Record excerpts:

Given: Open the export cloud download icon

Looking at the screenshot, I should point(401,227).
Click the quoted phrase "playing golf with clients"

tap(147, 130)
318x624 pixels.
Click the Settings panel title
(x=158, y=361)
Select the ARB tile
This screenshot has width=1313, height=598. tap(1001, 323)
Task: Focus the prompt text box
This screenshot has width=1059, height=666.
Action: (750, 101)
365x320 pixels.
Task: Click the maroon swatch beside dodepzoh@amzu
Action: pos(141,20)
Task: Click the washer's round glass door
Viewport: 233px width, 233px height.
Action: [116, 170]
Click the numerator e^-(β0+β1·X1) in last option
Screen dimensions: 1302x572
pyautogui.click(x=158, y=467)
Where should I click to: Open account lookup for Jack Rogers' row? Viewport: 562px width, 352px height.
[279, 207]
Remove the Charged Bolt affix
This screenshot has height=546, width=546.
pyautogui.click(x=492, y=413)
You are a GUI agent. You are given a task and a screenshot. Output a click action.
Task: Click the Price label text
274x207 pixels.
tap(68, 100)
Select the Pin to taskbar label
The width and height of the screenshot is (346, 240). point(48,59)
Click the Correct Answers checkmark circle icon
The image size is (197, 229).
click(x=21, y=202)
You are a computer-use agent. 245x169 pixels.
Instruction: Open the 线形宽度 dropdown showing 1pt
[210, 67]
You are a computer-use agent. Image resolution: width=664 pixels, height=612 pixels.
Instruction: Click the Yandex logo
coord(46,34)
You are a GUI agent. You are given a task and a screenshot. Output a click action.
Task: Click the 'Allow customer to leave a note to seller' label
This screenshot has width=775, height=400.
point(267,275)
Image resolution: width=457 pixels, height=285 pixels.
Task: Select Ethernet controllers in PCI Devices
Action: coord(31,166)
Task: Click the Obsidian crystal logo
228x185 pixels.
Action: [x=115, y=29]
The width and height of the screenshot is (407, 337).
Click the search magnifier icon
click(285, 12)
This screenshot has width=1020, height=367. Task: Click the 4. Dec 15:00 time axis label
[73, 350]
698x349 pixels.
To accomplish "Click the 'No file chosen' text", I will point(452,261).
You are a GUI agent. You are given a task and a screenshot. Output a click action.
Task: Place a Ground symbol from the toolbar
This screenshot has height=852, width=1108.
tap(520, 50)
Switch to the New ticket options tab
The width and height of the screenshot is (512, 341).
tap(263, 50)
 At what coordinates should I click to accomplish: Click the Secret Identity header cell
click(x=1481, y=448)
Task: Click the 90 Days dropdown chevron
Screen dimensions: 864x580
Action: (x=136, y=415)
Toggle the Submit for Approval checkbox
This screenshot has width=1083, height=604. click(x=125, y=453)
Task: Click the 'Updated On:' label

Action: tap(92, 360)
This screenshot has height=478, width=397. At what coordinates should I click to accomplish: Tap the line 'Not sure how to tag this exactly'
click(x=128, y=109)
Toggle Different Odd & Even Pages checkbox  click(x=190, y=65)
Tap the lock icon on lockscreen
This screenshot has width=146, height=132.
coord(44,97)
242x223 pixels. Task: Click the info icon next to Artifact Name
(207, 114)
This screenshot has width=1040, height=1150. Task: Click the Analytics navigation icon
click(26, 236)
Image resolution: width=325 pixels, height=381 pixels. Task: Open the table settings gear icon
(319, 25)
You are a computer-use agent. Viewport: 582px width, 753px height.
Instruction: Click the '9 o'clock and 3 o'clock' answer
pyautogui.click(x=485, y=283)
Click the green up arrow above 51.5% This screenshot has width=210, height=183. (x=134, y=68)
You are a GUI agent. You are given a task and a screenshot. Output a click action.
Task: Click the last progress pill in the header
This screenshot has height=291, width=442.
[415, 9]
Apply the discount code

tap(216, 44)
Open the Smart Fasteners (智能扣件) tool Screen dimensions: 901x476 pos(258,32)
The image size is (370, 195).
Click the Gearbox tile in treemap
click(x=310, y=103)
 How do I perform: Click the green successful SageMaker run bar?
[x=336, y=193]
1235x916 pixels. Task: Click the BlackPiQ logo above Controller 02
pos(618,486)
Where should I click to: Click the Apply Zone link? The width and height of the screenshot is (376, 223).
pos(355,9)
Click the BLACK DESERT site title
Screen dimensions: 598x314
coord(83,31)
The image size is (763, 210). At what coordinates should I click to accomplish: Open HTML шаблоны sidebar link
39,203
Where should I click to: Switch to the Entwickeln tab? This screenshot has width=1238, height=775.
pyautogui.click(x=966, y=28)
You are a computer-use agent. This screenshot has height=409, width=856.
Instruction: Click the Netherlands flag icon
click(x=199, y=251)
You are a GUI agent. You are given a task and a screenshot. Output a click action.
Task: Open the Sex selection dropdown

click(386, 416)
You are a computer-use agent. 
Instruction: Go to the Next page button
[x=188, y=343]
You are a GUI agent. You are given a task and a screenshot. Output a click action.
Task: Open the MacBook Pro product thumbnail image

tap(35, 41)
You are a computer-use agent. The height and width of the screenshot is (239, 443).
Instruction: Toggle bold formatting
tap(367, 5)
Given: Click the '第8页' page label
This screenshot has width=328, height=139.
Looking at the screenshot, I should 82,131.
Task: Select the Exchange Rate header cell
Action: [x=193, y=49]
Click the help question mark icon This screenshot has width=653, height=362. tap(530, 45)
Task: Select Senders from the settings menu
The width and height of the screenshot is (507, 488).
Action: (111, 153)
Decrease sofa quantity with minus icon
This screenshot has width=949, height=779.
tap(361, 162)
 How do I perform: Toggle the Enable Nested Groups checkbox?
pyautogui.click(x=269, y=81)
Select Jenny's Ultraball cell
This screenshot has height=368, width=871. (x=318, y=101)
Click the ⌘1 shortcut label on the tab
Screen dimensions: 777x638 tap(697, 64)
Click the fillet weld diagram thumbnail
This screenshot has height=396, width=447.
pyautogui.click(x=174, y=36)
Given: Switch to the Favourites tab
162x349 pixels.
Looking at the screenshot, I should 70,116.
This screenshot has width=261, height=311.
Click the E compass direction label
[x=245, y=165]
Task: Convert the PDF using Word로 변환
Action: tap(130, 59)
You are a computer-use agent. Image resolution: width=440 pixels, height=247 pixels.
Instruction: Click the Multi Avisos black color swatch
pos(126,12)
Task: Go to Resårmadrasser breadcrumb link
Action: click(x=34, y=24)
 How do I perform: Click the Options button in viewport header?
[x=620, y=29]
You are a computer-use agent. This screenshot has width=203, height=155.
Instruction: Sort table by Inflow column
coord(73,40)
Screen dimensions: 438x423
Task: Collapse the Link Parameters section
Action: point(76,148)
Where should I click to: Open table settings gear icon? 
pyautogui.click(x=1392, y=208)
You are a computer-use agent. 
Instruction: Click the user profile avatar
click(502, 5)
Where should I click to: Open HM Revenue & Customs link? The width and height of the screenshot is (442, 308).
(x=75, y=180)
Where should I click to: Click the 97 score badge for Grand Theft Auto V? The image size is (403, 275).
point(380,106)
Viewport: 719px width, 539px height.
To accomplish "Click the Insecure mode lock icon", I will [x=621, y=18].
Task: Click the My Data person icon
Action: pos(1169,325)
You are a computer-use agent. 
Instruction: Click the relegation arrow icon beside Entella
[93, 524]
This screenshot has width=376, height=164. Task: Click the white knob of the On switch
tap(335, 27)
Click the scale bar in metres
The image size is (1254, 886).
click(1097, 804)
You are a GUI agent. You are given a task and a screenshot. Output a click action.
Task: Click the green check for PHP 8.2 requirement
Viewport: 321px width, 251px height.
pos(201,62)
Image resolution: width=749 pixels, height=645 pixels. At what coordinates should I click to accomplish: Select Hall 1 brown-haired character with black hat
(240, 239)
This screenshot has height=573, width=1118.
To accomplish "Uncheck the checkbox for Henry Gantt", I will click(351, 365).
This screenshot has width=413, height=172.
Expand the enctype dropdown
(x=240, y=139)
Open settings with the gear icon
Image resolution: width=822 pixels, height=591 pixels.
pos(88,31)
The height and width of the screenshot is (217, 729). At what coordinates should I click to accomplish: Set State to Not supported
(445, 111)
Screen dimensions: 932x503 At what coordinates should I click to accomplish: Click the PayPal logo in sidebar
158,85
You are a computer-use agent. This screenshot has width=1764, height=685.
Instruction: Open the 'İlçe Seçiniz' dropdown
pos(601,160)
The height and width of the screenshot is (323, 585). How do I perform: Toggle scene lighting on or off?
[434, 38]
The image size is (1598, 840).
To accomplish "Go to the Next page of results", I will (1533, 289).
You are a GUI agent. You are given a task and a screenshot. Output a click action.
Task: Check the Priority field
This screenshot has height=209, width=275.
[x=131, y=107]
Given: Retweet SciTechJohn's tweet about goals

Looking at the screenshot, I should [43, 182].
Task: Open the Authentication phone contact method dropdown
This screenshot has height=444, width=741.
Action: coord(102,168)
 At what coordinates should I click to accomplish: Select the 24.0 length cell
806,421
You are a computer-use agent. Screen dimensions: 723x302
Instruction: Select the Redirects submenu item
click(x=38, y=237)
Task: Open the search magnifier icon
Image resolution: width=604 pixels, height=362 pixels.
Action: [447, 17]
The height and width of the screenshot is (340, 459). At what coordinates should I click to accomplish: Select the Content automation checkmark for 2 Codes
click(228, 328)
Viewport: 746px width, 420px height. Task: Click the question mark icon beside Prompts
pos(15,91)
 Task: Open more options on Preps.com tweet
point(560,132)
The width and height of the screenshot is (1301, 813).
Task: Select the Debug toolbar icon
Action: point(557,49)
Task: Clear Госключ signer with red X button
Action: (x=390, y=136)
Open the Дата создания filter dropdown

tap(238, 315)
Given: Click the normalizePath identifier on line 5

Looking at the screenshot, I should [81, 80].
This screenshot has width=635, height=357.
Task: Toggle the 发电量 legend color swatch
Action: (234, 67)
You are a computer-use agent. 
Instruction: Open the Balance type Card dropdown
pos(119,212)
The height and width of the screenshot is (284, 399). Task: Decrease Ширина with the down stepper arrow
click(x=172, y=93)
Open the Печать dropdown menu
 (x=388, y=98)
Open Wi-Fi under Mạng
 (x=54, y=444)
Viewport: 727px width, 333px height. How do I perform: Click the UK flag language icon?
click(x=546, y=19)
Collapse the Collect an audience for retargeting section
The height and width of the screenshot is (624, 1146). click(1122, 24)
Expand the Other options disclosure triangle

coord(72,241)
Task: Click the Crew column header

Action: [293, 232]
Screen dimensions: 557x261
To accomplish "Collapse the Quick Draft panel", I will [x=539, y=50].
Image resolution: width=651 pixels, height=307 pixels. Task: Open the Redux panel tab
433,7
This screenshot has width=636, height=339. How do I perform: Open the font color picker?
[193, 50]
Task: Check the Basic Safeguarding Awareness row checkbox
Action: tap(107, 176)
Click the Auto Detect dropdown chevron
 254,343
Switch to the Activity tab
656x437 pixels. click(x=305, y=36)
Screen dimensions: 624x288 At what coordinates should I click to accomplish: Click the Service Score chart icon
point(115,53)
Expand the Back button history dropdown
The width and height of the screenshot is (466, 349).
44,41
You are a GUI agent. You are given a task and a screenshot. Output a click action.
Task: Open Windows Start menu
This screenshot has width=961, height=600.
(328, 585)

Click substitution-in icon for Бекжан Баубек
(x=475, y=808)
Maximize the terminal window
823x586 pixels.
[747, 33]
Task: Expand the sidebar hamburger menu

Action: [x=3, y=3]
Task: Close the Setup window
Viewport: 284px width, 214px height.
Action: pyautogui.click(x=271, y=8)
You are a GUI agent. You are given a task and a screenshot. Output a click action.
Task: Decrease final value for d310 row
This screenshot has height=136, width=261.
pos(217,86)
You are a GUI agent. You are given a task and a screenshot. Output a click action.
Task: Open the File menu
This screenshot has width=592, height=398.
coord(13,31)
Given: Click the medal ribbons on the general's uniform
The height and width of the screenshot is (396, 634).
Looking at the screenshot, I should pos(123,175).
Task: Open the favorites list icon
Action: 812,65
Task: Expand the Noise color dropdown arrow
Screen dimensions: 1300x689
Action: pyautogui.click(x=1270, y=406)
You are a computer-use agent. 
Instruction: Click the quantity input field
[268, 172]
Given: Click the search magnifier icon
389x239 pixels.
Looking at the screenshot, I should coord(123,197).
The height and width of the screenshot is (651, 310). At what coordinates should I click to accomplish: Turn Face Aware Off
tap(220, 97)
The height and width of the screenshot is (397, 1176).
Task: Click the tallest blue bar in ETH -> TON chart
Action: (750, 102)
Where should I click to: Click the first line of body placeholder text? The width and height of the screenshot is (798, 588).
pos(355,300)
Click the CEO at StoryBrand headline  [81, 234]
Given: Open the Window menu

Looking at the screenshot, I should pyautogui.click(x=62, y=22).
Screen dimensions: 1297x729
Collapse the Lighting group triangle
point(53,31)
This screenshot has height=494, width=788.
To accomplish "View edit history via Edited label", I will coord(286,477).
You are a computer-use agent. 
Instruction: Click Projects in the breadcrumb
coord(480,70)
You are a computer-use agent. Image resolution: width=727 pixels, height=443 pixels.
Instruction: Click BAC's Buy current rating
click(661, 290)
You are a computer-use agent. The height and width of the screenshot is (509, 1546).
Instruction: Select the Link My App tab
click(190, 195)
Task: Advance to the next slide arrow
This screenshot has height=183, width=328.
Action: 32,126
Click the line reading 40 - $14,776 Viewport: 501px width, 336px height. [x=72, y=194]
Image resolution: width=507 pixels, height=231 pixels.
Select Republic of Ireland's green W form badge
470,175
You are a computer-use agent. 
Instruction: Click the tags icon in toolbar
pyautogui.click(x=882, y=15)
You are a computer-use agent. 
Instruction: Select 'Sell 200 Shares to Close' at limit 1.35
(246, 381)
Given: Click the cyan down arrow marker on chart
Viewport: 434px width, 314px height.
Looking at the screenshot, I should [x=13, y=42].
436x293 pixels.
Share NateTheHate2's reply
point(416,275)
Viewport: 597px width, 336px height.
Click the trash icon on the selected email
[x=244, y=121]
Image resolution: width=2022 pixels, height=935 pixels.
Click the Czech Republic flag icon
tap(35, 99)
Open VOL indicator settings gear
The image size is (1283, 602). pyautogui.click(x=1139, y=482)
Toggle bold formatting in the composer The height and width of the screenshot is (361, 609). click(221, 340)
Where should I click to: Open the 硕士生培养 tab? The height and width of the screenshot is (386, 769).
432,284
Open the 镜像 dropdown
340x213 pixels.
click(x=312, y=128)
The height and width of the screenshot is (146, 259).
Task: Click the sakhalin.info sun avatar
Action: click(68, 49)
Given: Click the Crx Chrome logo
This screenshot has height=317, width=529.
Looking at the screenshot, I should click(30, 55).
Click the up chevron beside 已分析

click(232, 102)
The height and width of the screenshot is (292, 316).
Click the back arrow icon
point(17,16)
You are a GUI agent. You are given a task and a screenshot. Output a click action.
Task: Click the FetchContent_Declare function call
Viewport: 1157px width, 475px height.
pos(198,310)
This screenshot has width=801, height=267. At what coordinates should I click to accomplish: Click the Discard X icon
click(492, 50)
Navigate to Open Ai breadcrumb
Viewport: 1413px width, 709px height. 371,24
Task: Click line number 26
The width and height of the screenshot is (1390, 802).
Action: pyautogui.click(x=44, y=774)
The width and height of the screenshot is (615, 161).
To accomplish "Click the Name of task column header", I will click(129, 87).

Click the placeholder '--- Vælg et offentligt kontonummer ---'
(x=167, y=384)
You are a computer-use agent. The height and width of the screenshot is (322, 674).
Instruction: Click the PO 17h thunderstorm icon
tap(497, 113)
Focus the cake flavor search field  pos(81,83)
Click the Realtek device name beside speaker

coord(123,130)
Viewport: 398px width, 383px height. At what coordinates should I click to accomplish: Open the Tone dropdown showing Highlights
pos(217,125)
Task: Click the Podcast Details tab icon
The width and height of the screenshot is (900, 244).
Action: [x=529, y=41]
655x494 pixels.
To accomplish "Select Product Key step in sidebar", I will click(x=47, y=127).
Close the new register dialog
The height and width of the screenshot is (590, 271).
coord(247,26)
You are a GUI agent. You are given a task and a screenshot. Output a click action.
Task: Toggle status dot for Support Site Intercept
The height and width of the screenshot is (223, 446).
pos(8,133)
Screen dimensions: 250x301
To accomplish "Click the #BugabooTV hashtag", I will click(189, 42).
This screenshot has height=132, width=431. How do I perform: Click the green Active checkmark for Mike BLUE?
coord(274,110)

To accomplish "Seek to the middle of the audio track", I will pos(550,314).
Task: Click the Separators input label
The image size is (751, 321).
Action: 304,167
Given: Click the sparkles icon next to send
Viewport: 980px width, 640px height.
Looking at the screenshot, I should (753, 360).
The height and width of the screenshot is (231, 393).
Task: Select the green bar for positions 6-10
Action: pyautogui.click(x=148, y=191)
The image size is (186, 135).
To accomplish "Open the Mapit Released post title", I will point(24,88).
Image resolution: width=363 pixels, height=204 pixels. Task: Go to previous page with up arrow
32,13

Problem details:
In the entries above, find each line with "last" and list it.

Task output:
Click the numerator e^-(β0+β1·X1) in last option
Task: Click the last progress pill in the header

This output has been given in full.